Subject: Re: tail argument(s) continue, thousands homeless
To: None <current-users@NetBSD.ORG>
From: John F. Woods <email@example.com>
Date: 08/18/1997 13:04:33
David Maxwell writes:
> cat means 'concatenate this file to (by default) my terminal'
`cat' means "concatenate these files into one stream".
`cat -f File1 File2 File3 File4' means "what the hell are you talking about?"
> My point is that just because the functionality is in tail shouldn't exclude
> it from cat. Someone looking for this feature might never think to use tail
> to do this, if they really do want the whole file.
Just because the functionality exists doesn't mean it needs to be in cat.

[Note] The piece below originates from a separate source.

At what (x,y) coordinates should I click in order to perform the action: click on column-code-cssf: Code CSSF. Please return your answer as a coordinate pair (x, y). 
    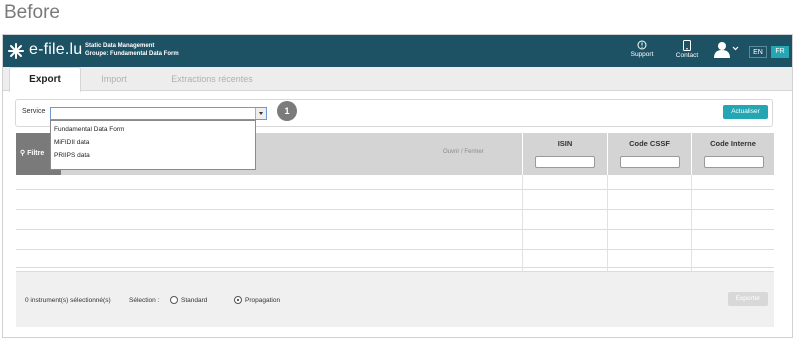
    Looking at the image, I should click on (649, 154).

Why shouldn't cat have an option to send its output to the printer? To
someone's email account? Why shouldn't cat be able to fsck the disk first
to make sure the contents it displays make sense? I've *used* systems where
programs routinely had dozens of completely unrelated options just because
some developer thought it was cool.
Anyway, if you're going to display files on a terminal, you want to use "less"
not "cat" ("oh, but we could add pagination to cat, and it could even fire up
X windows so you could have a scrollbar, too!"). "less" has a follow-EOF
mode as well as everything else you could possibly want for viewing files on
a terminal screen -- and nothing else.